I hope to read this book one of these days. So far my desire to read it and the $$ to buy it keep happening at different times, if you know what I mean! (Another product of having a bipolar parent is my inability to keep to a budget, having never seen how it's done.)

I'm so sorry your mom never hugged you or said I love you. You and I know that the issues bipolars face are immense, but as children we didn't know what our bipolar parents were struggling with. We thought that that world was the normal world. It was not, it is really so much better than that. You deserved to hear I love you and you deserved to feel secure. Anyway, you're not alone. I've been there too.

Take care,
LB


> This chapter is the one that made me interested in buying the book when it first came out.
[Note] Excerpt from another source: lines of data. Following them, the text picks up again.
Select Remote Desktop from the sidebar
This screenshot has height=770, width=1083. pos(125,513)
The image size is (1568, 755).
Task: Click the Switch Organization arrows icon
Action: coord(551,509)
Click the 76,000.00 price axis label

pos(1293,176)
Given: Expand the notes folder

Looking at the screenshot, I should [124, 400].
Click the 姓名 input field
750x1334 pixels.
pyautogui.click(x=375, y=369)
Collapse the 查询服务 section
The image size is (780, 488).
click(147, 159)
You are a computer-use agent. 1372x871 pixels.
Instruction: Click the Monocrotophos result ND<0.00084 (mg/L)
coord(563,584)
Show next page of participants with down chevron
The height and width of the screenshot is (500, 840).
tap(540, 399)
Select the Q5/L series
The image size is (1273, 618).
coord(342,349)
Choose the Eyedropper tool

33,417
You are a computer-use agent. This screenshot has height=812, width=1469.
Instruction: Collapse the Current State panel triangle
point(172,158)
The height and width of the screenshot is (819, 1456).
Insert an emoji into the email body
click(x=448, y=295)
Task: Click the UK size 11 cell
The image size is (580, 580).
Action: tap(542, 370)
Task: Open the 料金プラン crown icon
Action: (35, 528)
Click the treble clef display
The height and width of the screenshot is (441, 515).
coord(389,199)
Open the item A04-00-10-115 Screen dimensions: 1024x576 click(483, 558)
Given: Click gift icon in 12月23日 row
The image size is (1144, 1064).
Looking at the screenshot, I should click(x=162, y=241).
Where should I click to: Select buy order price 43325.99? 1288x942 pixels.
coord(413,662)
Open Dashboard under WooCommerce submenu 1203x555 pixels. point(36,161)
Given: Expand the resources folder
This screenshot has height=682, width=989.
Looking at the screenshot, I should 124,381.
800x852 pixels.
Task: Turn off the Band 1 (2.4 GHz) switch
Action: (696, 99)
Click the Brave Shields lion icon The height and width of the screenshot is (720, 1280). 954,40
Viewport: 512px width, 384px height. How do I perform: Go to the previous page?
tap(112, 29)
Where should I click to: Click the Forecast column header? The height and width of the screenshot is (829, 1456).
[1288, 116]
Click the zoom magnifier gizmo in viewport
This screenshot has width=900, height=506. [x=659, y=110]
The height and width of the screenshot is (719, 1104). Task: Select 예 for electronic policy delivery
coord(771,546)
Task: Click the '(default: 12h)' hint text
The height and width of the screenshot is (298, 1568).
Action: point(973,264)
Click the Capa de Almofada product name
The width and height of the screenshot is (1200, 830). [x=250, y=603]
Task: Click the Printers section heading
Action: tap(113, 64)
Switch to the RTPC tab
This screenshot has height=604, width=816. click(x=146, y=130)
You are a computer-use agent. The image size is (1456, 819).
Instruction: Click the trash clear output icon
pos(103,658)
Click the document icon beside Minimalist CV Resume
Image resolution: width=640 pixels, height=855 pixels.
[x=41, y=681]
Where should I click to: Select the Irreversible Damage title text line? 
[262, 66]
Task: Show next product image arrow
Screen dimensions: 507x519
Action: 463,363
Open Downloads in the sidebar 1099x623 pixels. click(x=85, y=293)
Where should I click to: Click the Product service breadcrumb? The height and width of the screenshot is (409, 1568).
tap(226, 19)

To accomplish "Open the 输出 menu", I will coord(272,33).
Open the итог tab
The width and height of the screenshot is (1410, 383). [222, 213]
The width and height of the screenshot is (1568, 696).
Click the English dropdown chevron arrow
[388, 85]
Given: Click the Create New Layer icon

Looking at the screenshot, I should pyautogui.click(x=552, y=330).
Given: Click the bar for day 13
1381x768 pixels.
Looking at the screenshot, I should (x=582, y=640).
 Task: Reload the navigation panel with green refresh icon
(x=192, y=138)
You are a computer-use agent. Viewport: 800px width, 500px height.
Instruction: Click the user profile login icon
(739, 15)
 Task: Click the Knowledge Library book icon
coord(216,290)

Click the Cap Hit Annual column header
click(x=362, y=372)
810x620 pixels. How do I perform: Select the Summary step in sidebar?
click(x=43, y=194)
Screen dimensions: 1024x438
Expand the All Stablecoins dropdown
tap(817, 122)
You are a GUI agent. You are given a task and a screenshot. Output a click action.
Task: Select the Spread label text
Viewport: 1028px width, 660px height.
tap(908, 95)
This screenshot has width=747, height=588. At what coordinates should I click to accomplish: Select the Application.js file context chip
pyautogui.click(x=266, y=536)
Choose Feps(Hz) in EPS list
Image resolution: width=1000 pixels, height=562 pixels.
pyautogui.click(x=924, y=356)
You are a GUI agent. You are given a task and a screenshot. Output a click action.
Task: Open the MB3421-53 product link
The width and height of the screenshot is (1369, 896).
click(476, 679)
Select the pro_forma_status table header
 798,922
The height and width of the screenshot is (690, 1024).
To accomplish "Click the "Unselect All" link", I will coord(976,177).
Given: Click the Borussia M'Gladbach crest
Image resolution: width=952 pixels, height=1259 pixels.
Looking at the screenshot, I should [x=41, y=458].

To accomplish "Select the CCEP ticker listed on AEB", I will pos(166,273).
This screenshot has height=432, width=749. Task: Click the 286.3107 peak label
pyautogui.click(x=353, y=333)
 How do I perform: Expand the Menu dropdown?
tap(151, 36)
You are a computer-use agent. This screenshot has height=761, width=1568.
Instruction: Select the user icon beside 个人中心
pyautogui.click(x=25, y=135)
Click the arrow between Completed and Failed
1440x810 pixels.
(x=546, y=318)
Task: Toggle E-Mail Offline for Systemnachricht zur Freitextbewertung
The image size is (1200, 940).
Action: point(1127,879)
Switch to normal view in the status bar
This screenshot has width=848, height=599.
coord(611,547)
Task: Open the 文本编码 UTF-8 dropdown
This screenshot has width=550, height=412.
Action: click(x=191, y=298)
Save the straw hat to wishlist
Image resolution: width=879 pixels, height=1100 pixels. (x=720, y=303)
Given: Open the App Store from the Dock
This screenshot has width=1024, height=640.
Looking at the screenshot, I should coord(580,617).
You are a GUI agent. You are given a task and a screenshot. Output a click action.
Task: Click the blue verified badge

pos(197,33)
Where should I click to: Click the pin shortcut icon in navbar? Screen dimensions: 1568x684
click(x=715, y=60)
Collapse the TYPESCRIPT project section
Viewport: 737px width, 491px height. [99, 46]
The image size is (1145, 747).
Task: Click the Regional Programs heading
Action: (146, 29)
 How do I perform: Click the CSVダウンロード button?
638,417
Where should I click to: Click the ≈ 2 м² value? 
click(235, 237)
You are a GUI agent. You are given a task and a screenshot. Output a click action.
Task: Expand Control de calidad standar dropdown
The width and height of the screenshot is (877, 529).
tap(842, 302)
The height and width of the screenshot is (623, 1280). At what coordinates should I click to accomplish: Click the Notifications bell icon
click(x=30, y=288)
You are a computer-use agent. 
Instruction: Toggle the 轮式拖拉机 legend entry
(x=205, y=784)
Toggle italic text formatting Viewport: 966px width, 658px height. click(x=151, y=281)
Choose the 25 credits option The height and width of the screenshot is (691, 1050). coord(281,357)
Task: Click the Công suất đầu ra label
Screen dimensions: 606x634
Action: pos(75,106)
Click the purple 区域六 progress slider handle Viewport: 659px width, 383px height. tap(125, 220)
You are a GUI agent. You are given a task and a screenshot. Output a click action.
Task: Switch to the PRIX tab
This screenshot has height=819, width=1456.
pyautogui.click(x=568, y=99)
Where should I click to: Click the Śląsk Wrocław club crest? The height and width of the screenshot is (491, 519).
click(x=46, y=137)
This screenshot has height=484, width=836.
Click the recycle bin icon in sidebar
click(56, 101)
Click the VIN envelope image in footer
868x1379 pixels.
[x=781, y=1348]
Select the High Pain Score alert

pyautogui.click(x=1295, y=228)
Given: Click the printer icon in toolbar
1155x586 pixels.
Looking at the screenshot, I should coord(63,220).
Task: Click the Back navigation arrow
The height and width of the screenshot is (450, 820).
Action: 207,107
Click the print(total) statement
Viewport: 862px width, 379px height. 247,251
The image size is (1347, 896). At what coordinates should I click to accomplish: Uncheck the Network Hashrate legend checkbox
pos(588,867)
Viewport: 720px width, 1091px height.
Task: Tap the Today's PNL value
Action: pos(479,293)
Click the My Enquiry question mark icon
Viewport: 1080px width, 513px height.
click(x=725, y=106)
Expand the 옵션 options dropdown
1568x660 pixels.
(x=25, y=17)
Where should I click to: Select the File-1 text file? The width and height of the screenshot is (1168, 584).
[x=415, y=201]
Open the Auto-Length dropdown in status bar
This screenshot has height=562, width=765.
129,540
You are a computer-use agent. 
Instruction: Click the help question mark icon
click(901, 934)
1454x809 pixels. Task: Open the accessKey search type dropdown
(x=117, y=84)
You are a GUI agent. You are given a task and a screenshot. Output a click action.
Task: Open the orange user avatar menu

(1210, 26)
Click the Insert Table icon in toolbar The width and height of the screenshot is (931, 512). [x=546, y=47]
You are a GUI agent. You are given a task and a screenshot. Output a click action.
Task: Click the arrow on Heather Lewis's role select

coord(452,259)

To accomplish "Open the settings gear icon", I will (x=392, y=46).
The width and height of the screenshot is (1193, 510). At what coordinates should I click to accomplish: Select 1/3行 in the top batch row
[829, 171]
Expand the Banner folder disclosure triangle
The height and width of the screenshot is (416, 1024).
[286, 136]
I could relate to so much of it and it helped me realize that my feelings of love and longing for my therapist were pretty normal. I had a hard time understanding them but this chapter talked to me. My mom is bipolar and therefore she wasn't reliable for me. My therapist has tried to be reliable and consistant with me. I've struggled with my attachment to my therapist. I tell myself this isn't a real relationship and it can never be anything outside this office. My attachment has been frustrating to me. It makes me afraid of loving her and having to tell her goodbye in the end. But I do love her! Why should I have my heart professionally broken??? I have my therapist in my mind all the time. I think about her more than anything else in my life. That get's overwhelming at times. In the beginning of my therapy with her I wanted to know where she was going if she ever went away. I feared abandonment. I want to know that she is thinking about me between sessions. At times I've had to make sure of it by calling her and leaving her a message or by sending her a note. I've been so afraid to love because I don't want to be hurt. I can't seem to get through it. It's the hardest part for me.
> My Mom never, ever hugged me or said I love you. That hurt who I am inside.
> Good chapter!! Great book!!! I'm so glad Lott wrote this book!! Now I just wish she'd write another one!! And I could graduate from therapy!! In one peace and be happy.